由于乘除多了一个选择过程,因此并没有一个确定的从原上下界得到的公式,所以宽度和原宽度也是不关联的,如int1=(-2.43 1.56)int2=(3.44 5.67)和 int1=(1.33 4.87) int2=(-8.76 -5.71) 而加减的证明也是很简单的。

2.10

(define (zero-check? int)
    (cond ((and (< (lower-bound int) 0) (> (upper-bound int) 0)) 1)
          ((or (= (lower-bound int) 0) (= (upper-bound int) 0)) 1)
          (else 0)))
(define (div-interval x y)
    (if (= (zero-check? y) 1)
        (display "Error:Interval contains zero.")
        (mul-interval x
                    (make-interval (/ 1.0 (upper-bound y))
                                    (/ 1.0 (lower-bound y))))))

2.11

(define (mul-interval x y)
    (let ((a (lower-bound x))
        (b (upper-bound x))
        (c (lower-bound y))
        (d (upper-bound y)))
    (cond ((and (> b 0) (< c 0) (> d 0)) (make-interval (* b c) (* b d)))
          ((and (and (> a 0) (> c 0))
                (and (< b 0) (< d 0))) (make-interval (* a c) (* b d)))
          ((and (> b 0) (< d 0)) (make-interval (* b c) (* a d)))
          ((and (< a 0) (> b 0) (> c 0)) (make-interval (* a d) (* b d)))
          ((and (< b 0) (> c 0)) (make-interval (* a d) (* b c)))
          ((and (< b 0) (< c 0) (> d 0)) (make-interval (* a d) (* a c))))))

2.12

(define (percent i)
	(* (/ (width i) (center i)) 100))

2.13

int1 = (a , b) = (a - ab , a + ab) int2 = (c , d) = (c - cd , c + cd)
int3 = int1 * int2 = (ac - acd - abc + abcd , ac + abc + acd + abcd)
width(int3) = ac(b + d)
mid(int3) = ac(bd + 1)
percent(int3) = b + d / (bd + 1)

2.14

使用以下数据做测试:

(define int1 (make-interval 4.5 0.1))
(define int2 (make-interval 3.8 0.05))

得到结果:

(2.0555666173071367 . 2.064924586428089)
(2.058739094000193 . 2.0617425780121357)

可以看出是不一致的, 我们来试试A/A 和A/B

得到结果:

(0.9980019980019979 . 1.0020020020020022)
(1.1824350982403533 . 1.1859877303074589)

查看一下结果的百分比:

0.19999980000021655
0.14999992500004136

可以看到会更加大一些,我们拿多组数据进行测试,发现A/A的百分误差为2*A

A/B的误差为A+B,而B+A的误差也是A+B

然而根据推到A/A的误差应该为2*A /( A *A+1),可见由于A特别小,近似等于了2*A。

所以第一个计算电阻方式的误差应该会是(b+d)+(ab+cd)/(a+c)

第二个是 (bc+ad)/(a+c),显然要小很多。

2.15

的确由于不确定度的计算规则,在数学上而言减少对变量的运算会是更加精确的区间,但是这个区间在工程上或者测量上显然不是更加好的置信区间,因为它会引进一个(1±0)的精确区间。
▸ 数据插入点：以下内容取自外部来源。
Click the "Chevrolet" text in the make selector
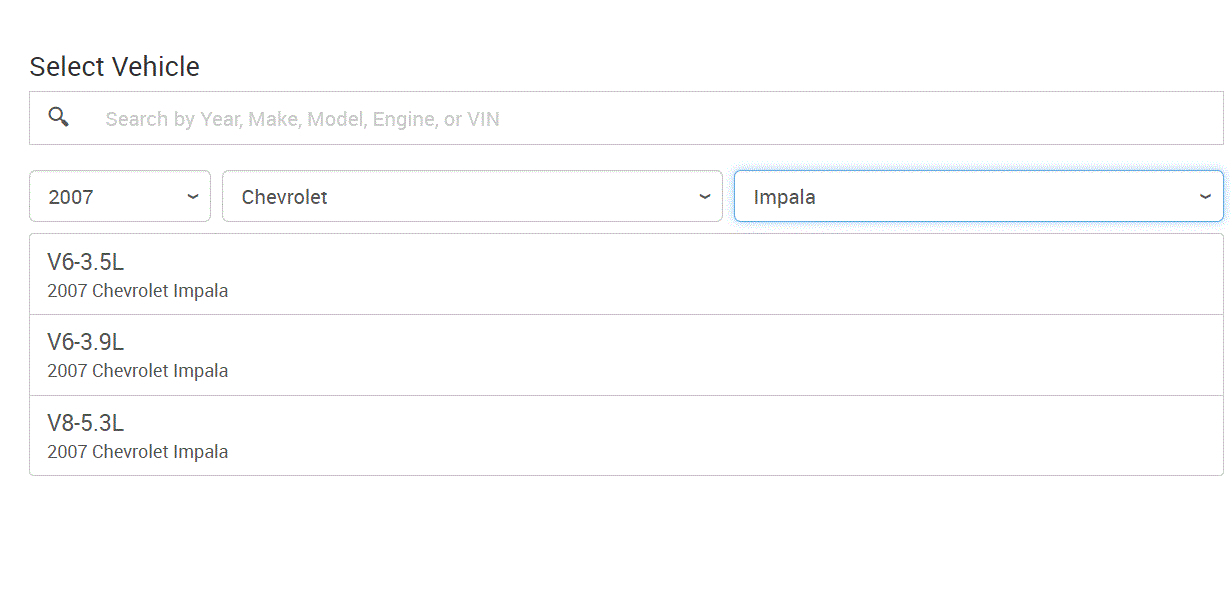Screen dimensions: 1232x609 pyautogui.click(x=285, y=197)
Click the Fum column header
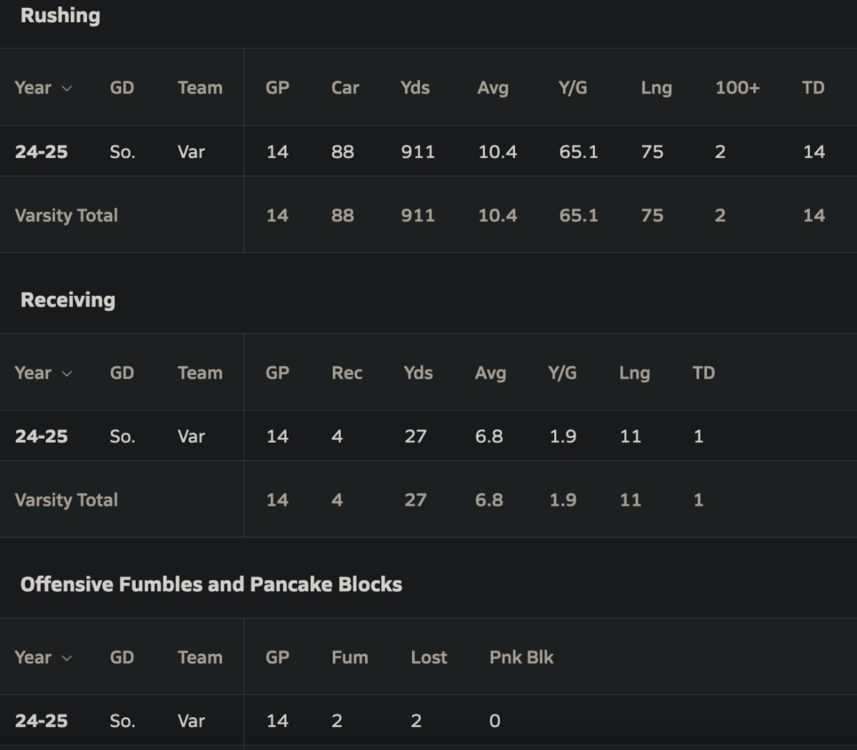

我们应该算出更大的误差区间才是较好的。

2.16

我已经在2.14阐述过了这个一般问题。显然,引入更多的区间运算意味着更多的误差,这是不可避免的。

如何设计一个包来弥补这样的缺陷呢?

//补:暂时上我认为,这是一个不可解的问题。

//2019.10.6 研究形式化证明以后。我认识到只需要制定一套与IEEE754不同的浮点数系统,就可以在某种程度上减少这个误差,我们需要形式化的证明两个实数的相等性,也就是,使用一个equality的dependent type。